The entire listing below is to be reproduced exactly.

☆ ☆ ☆ ☆ ☆ ☆ ☆

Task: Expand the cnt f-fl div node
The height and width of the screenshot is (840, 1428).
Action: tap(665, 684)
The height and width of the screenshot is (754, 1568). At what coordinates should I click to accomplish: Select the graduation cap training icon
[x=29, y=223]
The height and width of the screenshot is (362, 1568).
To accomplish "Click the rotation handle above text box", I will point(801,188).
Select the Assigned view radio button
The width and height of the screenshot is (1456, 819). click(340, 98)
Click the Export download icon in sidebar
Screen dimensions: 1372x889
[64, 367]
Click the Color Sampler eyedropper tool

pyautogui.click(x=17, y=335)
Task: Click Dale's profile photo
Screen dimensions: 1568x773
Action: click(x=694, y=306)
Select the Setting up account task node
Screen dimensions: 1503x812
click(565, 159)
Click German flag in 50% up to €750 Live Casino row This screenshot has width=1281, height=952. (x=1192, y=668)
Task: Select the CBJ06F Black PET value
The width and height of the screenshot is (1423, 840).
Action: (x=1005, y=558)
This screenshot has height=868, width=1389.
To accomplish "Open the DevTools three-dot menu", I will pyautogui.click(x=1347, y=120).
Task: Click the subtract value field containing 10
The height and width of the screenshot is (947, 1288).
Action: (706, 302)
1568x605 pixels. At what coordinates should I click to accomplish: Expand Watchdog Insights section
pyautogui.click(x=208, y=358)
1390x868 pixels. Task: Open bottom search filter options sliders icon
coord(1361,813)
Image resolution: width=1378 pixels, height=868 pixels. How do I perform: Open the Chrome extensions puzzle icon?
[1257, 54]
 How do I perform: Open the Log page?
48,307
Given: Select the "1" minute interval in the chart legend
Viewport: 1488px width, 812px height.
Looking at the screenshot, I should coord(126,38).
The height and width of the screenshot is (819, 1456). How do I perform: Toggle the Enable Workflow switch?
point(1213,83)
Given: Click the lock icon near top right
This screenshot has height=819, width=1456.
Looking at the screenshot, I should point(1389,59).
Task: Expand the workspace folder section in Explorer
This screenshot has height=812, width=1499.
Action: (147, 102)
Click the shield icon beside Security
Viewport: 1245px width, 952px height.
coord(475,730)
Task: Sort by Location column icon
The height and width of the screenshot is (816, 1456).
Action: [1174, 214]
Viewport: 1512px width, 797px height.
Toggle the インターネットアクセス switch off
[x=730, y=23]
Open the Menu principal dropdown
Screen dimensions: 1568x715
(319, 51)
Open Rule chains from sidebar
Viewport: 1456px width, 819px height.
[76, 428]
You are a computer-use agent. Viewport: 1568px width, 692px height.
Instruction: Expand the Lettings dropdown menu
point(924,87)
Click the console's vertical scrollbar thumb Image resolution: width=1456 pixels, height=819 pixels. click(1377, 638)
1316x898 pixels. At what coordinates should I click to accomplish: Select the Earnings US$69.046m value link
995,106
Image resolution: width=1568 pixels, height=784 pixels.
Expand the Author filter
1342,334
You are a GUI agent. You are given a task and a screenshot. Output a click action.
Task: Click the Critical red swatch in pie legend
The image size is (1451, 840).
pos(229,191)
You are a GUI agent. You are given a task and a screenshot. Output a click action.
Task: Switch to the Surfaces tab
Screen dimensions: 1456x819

☆ ☆ ☆ ☆ ☆ ☆ ☆

SOLUTION FOR THIS PROBLEM:
Task: Expand the cnt f-fl div node
The height and width of the screenshot is (840, 1428).
Action: tap(665, 684)
The height and width of the screenshot is (754, 1568). At what coordinates should I click to accomplish: Select the graduation cap training icon
[x=29, y=223]
The height and width of the screenshot is (362, 1568).
To accomplish "Click the rotation handle above text box", I will point(801,188).
Select the Assigned view radio button
The width and height of the screenshot is (1456, 819). click(340, 98)
Click the Export download icon in sidebar
Screen dimensions: 1372x889
[64, 367]
Click the Color Sampler eyedropper tool

pyautogui.click(x=17, y=335)
Task: Click Dale's profile photo
Screen dimensions: 1568x773
Action: click(x=694, y=306)
Select the Setting up account task node
Screen dimensions: 1503x812
click(565, 159)
Click German flag in 50% up to €750 Live Casino row This screenshot has width=1281, height=952. (x=1192, y=668)
Task: Select the CBJ06F Black PET value
The width and height of the screenshot is (1423, 840).
Action: (x=1005, y=558)
This screenshot has height=868, width=1389.
To accomplish "Open the DevTools three-dot menu", I will pyautogui.click(x=1347, y=120).
Task: Click the subtract value field containing 10
The height and width of the screenshot is (947, 1288).
Action: (706, 302)
1568x605 pixels. At what coordinates should I click to accomplish: Expand Watchdog Insights section
pyautogui.click(x=208, y=358)
1390x868 pixels. Task: Open bottom search filter options sliders icon
coord(1361,813)
Image resolution: width=1378 pixels, height=868 pixels. How do I perform: Open the Chrome extensions puzzle icon?
[1257, 54]
 How do I perform: Open the Log page?
48,307
Given: Select the "1" minute interval in the chart legend
Viewport: 1488px width, 812px height.
Looking at the screenshot, I should coord(126,38).
The height and width of the screenshot is (819, 1456). How do I perform: Toggle the Enable Workflow switch?
point(1213,83)
Given: Click the lock icon near top right
This screenshot has height=819, width=1456.
Looking at the screenshot, I should point(1389,59).
Task: Expand the workspace folder section in Explorer
This screenshot has height=812, width=1499.
Action: (147, 102)
Click the shield icon beside Security
Viewport: 1245px width, 952px height.
coord(475,730)
Task: Sort by Location column icon
The height and width of the screenshot is (816, 1456).
Action: [1174, 214]
Viewport: 1512px width, 797px height.
Toggle the インターネットアクセス switch off
[x=730, y=23]
Open the Menu principal dropdown
Screen dimensions: 1568x715
(319, 51)
Open Rule chains from sidebar
Viewport: 1456px width, 819px height.
[76, 428]
You are a computer-use agent. Viewport: 1568px width, 692px height.
Instruction: Expand the Lettings dropdown menu
point(924,87)
Click the console's vertical scrollbar thumb Image resolution: width=1456 pixels, height=819 pixels. click(1377, 638)
1316x898 pixels. At what coordinates should I click to accomplish: Select the Earnings US$69.046m value link
995,106
Image resolution: width=1568 pixels, height=784 pixels.
Expand the Author filter
1342,334
You are a GUI agent. You are given a task and a screenshot. Output a click action.
Task: Click the Critical red swatch in pie legend
The image size is (1451, 840).
pos(229,191)
You are a GUI agent. You are given a task and a screenshot. Output a click action.
Task: Switch to the Surfaces tab
Screen dimensions: 1456x819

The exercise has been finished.